Friday’s event will be a fundraiser for JSU’s honors program. Bragg promises the evening won’t be some stuffy lecture, but rather loose and often unscripted.
“Lord, I never have a plan,” he said, laughing. “I guess if I did I’d come across as more professional. I know some people call ’em ‘lectures’ — God, what an awful word. I don’t do that. I just talk and tell stories from home.”
One story Bragg is sure to share will be about the deadly tornadoes that hit Alabama on April 27. While he’s comfortable writing stories about his own backyard, such a cliché became a terrible truth when the storm tore through his own neighborhood in Tuscaloosa, destroying a third of the houses on the street. Bragg described the destruction in an August 2011 story for Southern Living.

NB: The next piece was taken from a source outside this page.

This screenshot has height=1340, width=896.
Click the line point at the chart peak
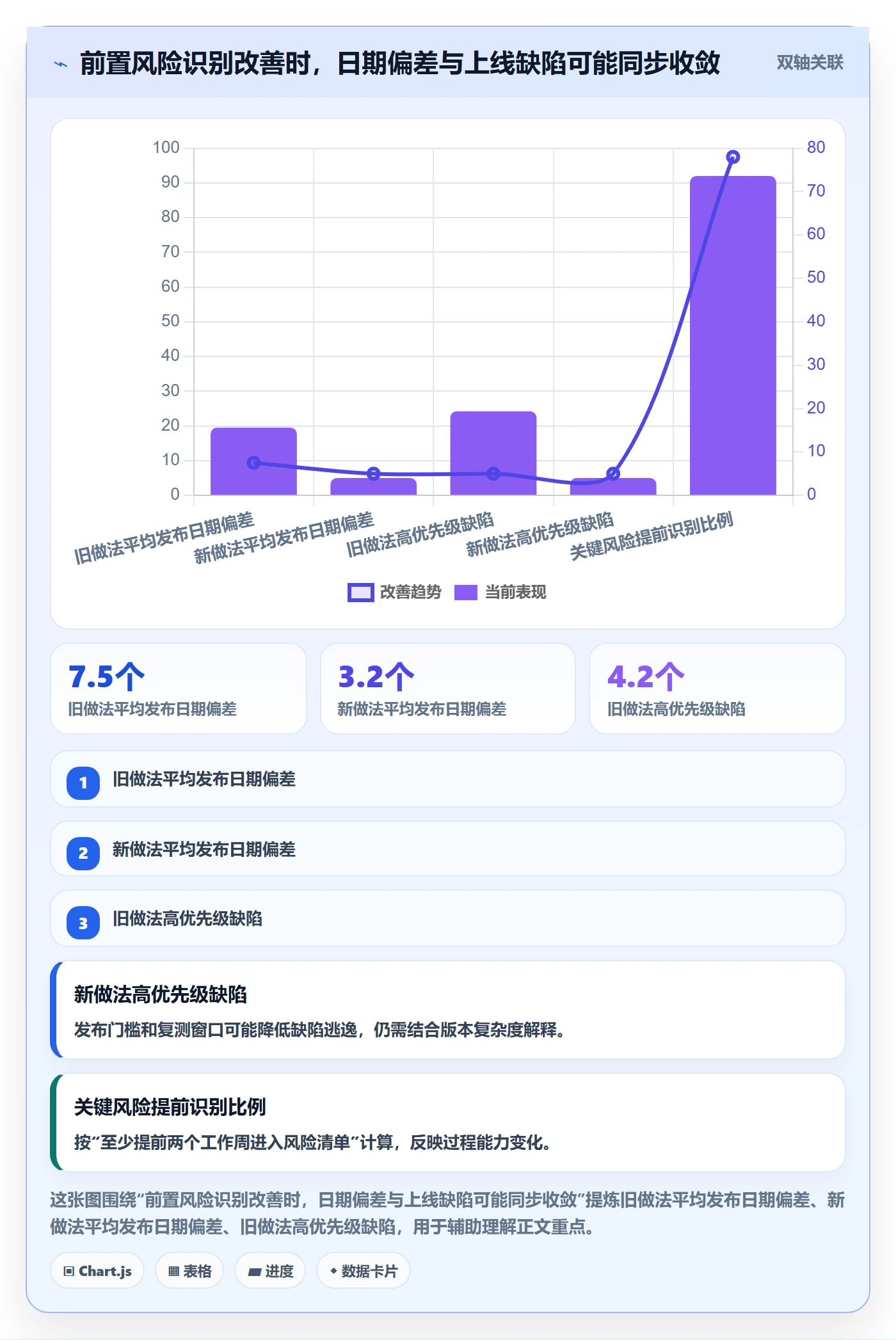point(733,157)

“Every story in every medium that’s worth a damn is told from the heart, from some place deep,” he says. “But when it happens close to home, something drives the words stronger. I guess it’s simple emotion. I’ve never written as well about strangers as I have about the people close to home.”
During a 24-hour period, 163 tornadoes were reported by eye witnesses. One of those, a mile-wide tornado that bisected Alabama, killed more than 200 people. In Tuscaloosa, a mile-wide tornado killed 32 people. Returning from New Orleans to the Glendale Gardens neighborhood of Tuscaloosa, Bragg found his home damaged, but still standing. Despite the destruction, no one on his street was killed, allowing Bragg’s story to focus on recovery.
“That gave me a little distance to write about good people helping each other out,” he said. “And I’m glad for that.”
Bragg appears to have settled down a bit. In addition to being a professor of writing, he also writes a back-page column for Southern Living called “Southern Journal.”
“I’m writing lighter things than I ever have in my life, and I’m glad it’s worked out that way,” he said. “I’ve been writing about killin’ and dyin’ all my life. It’s time to write about something else for a change.”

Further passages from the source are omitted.